Here's how an out-of-warranty Xbox 360 repair is supposed to work: The console owner calls Microsoft and pays for a repair with a credit card. Microsoft sends an empty box to the owner via UPS. The owner packs the Xbox 360 in the box and sends it back to Microsoft. After fixing it, Microsoft ships it back to the customer again.
Here's how it has actually worked, so far: I called Microsoft on the 8th and made a repair order. The good news is that as part of the repair price, Microsoft will pick up the shipping costs both ways. The bad news is that it via be three business days each way for shipping and something like five business days for the repair. So I resign myself to waiting a couple of weeks until I can get my working console back.
Tuesday the 15th comes, and the good news is, surely the shipping box will be delivered by today. The bad news is that it isn't. I get home around 6:30PM from shopping and there is neither a delivery notice on my door nor the blue card in my mailbox that means the package has been left at the apartment complex's leasing office. I call Microsoft, and the customer service representative gives me the UPS tracking number. I look it up on the UPS website, and the good news is that the package was shipped and has arrived in Phoenix. The bad news is that both times when delivery was attempted, I wasn't home and the carrier didn't leave a delivery notice. The good news here is that the regular UPS delivery guy, Dave, frequently delivers stuff I order online, and knows to leave packages at the apartment leasing office before 6PM. The bad news is that this can't possibly be him; the second delivery attempt was around 5:30PM.
So I call UPS and ask item to inform the driver that the package needs to be left at the apartment leasing office before 6PM. The good news is that UPS agrees to do this and text indicating an exception appears in the tracking log. The bad news is that on Wednesday the 16th the package is again not delivered, and again there's no delivery notice. The log indicates that delivery was attempted shortly after 7PM. I was home the entire evening, and my doorbell never rang. So perhaps he tried to deliver it directly to the leasing office as I requested...but after 6PM, which I'd indicated was too late. He certainly never attempted to deliver it directly to me.
I again call UPS to complain, and ask them to make sure the driver knows that the package must be delivered before 6PM, and to the leasing office. I know that the next day I'm definitely not going to be there to get it. The good news is that UPS agrees to inform the driver, and I make sure he can't miss it by taping a note to the outside of my door. The bad news is that of course he does somehow miss it, and again on Thursday the 17th delivery is attempted after 7PM and no notice is left.

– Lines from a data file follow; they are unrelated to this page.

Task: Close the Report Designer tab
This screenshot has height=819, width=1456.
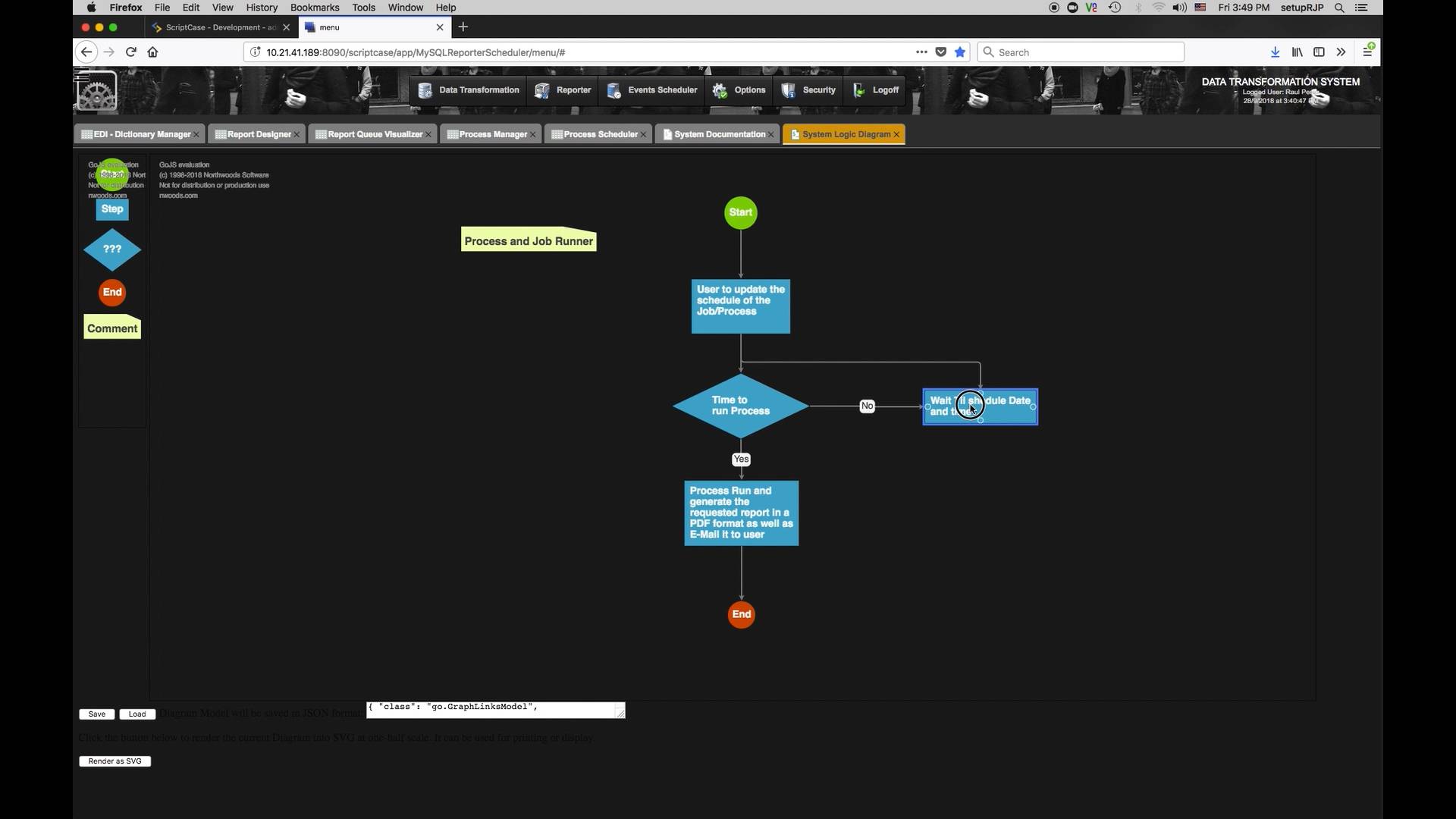Action: [x=297, y=135]
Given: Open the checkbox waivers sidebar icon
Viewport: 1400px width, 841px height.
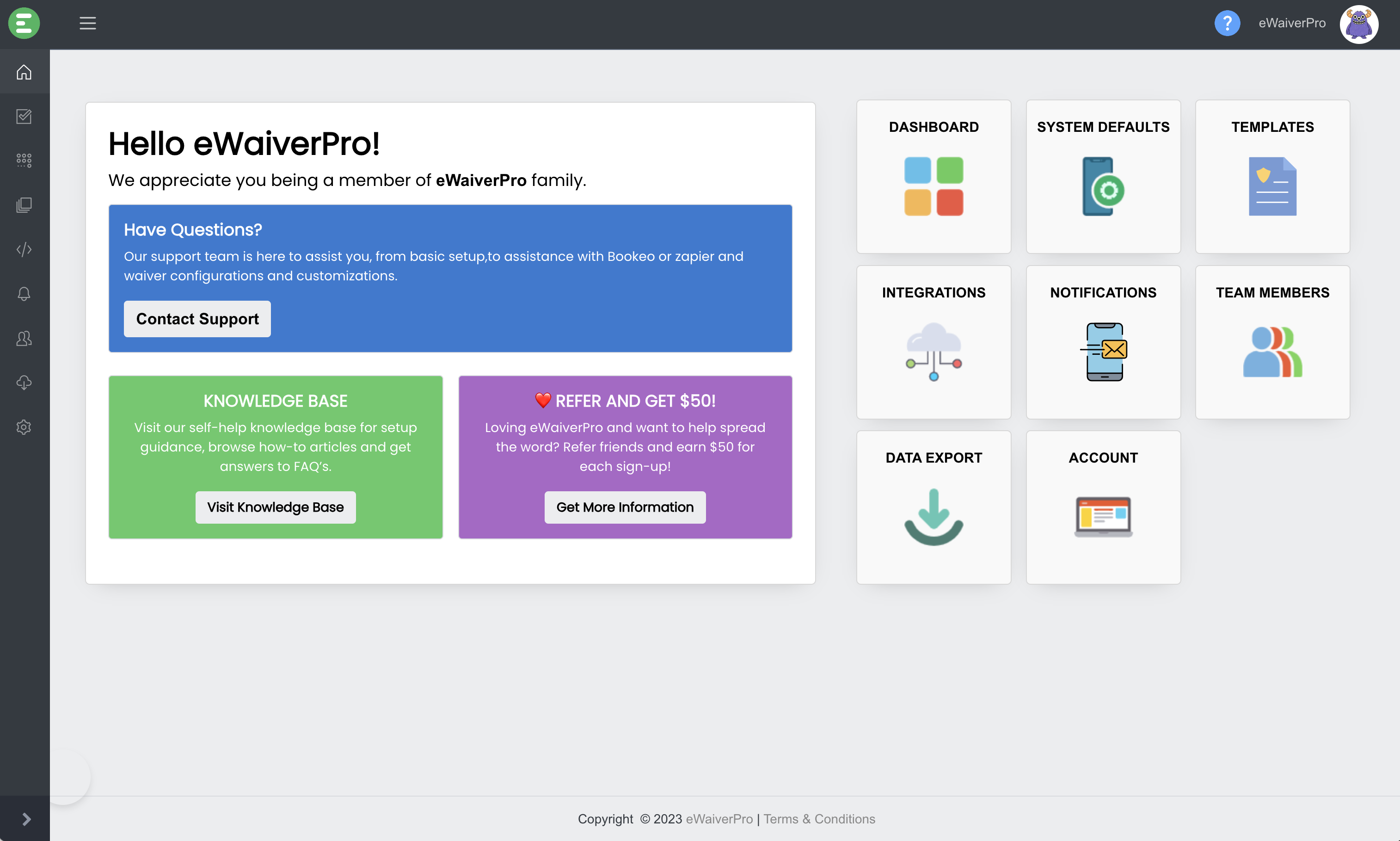Looking at the screenshot, I should pyautogui.click(x=24, y=116).
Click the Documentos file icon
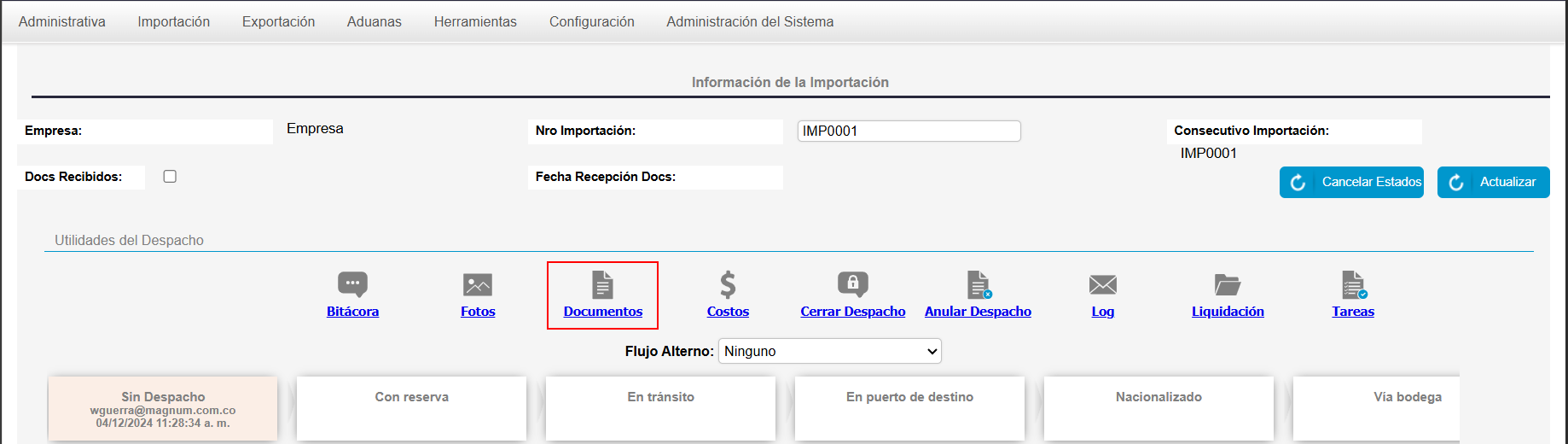The image size is (1568, 444). (602, 284)

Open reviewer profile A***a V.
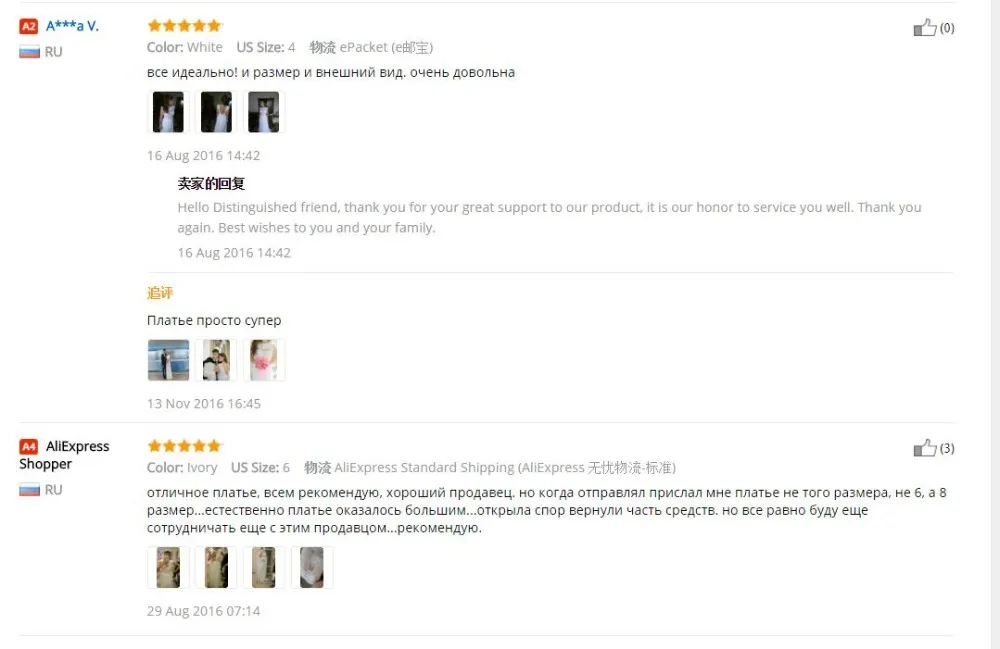tap(72, 26)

I call UPS one more time, and since the log indicates that the package will be held at the local UPS office for pickup, I get the address from the customer service representative and change my Friday plans so I can be at their office before 6PM when they close. The good news is that I'll definitely be able to get the package, finally. The bad news is that I have to rearrange my schedule.
It's a good thing, though, that I check the tracking log one more time Friday afternoon; the good news is that the package was delivered at 1:30PM.